Is there a currently an accurate way to say how much power per prompt LLMs use?

SnausagesinaBlanket@lemmy.world · 2 days ago

Is there a currently an accurate way to say how much power per prompt LLMs use?

chicken@lemmy.dbzer0.com · 1 day ago

You can use a wattage meter between your outlet and computer. I’ve tried that, and the usage is around the same as a graphically intensive videogame while it is generating.

SnausagesinaBlanket@lemmy.world · 14 hours ago

How does a wattage meter on my computer measure power used by an LLM server someplace else per prompt?

chicken@lemmy.dbzer0.com · 14 hours ago

I have a LLM server on my computer, so I can tell how much electricity it is using this way.

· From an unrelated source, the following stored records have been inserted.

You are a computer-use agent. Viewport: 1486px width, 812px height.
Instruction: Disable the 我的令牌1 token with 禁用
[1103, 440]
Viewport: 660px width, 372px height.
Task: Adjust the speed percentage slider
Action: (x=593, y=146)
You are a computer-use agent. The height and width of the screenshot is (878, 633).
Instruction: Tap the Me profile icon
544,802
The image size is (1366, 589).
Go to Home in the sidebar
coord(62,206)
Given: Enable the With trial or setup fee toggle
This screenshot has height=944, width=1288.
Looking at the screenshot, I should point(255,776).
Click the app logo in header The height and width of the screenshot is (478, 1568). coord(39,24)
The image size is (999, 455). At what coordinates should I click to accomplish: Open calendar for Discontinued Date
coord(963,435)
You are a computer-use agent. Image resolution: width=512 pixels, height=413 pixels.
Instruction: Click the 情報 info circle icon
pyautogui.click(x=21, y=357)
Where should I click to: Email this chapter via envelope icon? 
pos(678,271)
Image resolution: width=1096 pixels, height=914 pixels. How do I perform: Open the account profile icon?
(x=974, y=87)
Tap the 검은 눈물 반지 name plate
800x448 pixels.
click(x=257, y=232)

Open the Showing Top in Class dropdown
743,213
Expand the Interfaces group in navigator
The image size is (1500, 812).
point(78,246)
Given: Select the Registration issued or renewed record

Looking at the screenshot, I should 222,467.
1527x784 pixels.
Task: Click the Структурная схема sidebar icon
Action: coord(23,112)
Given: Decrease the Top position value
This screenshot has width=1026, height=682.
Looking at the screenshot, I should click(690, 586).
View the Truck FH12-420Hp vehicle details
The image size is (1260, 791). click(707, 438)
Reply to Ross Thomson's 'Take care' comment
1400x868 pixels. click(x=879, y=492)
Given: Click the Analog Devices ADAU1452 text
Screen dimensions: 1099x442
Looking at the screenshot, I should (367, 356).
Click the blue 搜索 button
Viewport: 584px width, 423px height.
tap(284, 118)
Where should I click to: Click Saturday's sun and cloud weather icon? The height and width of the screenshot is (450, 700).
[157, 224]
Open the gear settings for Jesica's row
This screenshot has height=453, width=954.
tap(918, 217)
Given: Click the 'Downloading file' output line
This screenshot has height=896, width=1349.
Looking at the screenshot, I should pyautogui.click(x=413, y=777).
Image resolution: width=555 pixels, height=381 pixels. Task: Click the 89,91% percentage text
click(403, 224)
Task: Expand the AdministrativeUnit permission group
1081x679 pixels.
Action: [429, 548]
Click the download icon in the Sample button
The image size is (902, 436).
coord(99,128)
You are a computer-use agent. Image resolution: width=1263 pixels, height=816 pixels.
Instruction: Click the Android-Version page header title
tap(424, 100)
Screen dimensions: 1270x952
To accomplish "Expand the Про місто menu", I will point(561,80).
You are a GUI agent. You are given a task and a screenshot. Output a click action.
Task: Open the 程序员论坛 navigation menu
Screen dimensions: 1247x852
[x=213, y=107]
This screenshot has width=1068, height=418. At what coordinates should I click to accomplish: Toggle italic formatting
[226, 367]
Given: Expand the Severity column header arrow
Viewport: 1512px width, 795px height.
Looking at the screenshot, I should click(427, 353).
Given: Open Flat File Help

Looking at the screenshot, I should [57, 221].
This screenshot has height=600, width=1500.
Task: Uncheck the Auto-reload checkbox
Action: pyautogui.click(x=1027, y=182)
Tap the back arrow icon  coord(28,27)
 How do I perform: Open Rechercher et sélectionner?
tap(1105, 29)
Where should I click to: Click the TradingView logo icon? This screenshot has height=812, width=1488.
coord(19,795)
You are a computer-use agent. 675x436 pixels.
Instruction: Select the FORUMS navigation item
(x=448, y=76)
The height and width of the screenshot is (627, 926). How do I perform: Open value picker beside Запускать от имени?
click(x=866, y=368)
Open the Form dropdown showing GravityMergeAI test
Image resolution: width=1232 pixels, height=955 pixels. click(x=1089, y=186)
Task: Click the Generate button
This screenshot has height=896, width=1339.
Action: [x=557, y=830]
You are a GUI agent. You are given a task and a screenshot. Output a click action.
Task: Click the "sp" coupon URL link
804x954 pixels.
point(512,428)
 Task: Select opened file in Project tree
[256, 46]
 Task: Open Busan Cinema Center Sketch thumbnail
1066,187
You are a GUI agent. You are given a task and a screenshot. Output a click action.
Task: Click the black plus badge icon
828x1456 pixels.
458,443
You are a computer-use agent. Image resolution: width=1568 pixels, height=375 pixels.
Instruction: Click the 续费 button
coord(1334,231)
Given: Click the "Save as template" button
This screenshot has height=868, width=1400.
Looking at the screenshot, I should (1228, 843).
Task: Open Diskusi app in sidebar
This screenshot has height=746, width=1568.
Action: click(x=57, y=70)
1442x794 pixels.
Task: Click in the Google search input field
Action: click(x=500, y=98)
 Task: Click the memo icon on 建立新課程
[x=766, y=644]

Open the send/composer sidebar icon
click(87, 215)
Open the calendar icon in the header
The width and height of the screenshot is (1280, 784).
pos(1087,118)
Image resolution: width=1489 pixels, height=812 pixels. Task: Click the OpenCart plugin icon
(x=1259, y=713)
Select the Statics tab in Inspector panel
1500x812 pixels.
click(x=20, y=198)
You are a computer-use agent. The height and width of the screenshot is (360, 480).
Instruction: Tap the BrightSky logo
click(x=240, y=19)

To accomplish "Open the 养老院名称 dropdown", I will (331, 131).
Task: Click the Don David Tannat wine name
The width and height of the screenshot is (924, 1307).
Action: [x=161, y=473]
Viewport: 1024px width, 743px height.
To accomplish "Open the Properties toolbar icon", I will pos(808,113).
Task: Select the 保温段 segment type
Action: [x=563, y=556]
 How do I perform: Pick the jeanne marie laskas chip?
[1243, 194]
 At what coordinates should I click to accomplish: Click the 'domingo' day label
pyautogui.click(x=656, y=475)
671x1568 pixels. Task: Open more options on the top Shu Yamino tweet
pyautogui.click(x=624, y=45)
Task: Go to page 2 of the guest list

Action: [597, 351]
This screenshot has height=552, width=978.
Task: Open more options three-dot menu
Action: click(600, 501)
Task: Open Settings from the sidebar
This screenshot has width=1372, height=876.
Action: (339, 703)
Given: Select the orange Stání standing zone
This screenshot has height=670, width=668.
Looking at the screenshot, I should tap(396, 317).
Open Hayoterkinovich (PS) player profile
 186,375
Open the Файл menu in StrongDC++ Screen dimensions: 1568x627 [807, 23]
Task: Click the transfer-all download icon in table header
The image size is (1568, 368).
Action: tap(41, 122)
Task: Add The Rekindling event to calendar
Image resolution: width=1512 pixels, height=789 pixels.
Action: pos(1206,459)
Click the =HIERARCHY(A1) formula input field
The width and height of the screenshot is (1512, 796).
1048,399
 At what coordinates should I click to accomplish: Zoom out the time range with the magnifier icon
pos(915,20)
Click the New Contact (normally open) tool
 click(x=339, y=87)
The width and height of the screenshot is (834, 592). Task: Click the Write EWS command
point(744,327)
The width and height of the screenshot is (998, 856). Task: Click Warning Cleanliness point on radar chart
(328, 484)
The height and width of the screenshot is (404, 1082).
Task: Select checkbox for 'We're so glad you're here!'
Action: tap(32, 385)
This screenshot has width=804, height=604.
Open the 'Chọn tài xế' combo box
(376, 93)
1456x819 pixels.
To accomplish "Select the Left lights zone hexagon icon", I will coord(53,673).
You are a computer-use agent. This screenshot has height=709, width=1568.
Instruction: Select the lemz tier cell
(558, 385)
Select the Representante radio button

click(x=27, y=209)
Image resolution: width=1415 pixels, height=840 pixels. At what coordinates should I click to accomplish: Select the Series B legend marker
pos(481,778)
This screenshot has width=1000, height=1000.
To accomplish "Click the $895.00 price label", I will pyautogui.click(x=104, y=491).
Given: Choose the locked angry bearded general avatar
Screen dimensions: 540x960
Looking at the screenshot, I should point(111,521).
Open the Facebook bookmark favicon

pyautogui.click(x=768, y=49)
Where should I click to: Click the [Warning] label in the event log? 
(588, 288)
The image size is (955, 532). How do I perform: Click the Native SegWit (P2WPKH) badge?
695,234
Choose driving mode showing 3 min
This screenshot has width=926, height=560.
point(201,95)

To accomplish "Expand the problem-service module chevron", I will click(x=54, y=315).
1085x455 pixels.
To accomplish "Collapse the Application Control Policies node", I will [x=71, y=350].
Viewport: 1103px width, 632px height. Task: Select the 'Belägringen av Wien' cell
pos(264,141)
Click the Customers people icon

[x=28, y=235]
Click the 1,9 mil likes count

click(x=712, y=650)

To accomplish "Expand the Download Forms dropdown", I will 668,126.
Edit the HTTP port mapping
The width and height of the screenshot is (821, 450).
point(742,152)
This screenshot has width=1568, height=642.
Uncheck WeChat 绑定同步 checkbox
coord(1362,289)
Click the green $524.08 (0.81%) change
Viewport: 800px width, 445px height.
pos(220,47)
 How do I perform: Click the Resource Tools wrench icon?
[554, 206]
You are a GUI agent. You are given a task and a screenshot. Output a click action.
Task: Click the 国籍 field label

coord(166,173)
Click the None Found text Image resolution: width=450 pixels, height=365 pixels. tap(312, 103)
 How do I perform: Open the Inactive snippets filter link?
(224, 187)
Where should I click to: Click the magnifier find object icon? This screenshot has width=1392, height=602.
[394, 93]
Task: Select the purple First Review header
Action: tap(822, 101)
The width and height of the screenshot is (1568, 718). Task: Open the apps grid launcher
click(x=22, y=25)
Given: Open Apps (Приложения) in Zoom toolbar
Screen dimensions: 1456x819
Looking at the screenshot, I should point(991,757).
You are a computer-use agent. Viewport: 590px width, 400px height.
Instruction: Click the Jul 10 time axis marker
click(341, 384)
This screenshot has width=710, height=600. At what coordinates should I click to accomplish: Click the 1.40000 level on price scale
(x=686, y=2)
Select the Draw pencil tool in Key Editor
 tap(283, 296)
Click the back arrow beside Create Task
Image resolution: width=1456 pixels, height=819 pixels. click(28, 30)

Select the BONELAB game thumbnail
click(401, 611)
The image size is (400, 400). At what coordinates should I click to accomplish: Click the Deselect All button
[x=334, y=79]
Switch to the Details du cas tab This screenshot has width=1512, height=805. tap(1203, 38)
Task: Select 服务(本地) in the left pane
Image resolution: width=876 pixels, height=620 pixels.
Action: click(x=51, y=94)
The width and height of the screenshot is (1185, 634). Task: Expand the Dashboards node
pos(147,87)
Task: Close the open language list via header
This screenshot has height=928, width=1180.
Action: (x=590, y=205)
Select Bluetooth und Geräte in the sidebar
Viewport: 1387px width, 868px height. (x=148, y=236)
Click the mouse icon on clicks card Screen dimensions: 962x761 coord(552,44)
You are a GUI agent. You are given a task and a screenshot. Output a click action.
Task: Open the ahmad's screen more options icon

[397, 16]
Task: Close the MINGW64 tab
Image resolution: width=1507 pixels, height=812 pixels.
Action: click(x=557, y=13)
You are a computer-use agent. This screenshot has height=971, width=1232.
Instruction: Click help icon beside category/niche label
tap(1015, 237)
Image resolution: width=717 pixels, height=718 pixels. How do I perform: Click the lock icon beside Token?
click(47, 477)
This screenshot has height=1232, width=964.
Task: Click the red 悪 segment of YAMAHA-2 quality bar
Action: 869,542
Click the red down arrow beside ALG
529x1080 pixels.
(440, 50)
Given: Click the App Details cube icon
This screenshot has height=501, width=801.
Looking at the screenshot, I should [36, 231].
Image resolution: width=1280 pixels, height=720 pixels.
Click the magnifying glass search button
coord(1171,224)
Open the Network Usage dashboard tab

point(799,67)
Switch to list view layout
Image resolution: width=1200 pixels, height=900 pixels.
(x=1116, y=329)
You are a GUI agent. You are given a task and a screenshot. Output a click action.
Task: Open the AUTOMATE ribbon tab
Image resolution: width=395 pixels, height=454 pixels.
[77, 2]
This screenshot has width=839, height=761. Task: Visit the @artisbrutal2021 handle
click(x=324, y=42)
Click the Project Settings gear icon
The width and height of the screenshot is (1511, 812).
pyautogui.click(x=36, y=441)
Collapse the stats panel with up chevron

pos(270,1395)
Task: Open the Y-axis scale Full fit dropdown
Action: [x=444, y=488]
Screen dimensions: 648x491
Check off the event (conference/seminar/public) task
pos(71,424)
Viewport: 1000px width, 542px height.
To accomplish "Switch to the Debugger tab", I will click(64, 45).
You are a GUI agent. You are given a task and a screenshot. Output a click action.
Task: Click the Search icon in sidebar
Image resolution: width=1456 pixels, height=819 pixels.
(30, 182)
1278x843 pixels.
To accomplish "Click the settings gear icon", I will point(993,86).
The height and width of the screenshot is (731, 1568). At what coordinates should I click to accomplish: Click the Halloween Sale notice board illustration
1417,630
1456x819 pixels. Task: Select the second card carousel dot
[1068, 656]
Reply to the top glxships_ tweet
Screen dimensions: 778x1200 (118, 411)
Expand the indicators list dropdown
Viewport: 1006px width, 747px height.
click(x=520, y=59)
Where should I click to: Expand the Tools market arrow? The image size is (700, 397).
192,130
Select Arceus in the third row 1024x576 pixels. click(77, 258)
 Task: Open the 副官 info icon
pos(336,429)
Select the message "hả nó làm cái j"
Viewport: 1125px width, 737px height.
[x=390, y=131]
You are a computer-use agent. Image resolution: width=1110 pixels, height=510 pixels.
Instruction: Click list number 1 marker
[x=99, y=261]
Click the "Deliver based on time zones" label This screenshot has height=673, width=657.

It’s not somewhere else is how

SnausagesinaBlanket@lemmy.world · 14 hours ago

Cool but that is not the question I asked is it then mate.

chicken@lemmy.dbzer0.com · 14 hours ago

You asked if there’s a way to tell how much power LLMs use, you didn’t specify LLMs on a server you don’t have physical access to.

SnausagesinaBlanket@lemmy.world · 13 hours ago

It says LLMs meaning in general so you can take it any way you like.

Michal@programming.dev · 1 day ago

There’s a huge difference between a model you can run locally and a chatgpt model.

Tangent5280@lemmy.world · 1 day ago

Sure, but without actually knowing what kind of hardware the servers are running, what kind of software too, and what their service backend looks like we can’t say whether it is going to be higher or lower.

Michal@programming.dev · 1 day ago

I think we can assume it’s nvidia H200 which peaks at 700W what what I saw on Google. Multiply that by the turnaround time from your prompt to full response and you have a ceiling value. There’s probably some queueing and other delays so in reality the time GPU spends on your query will be much less. If you use the API, it may include the timing information.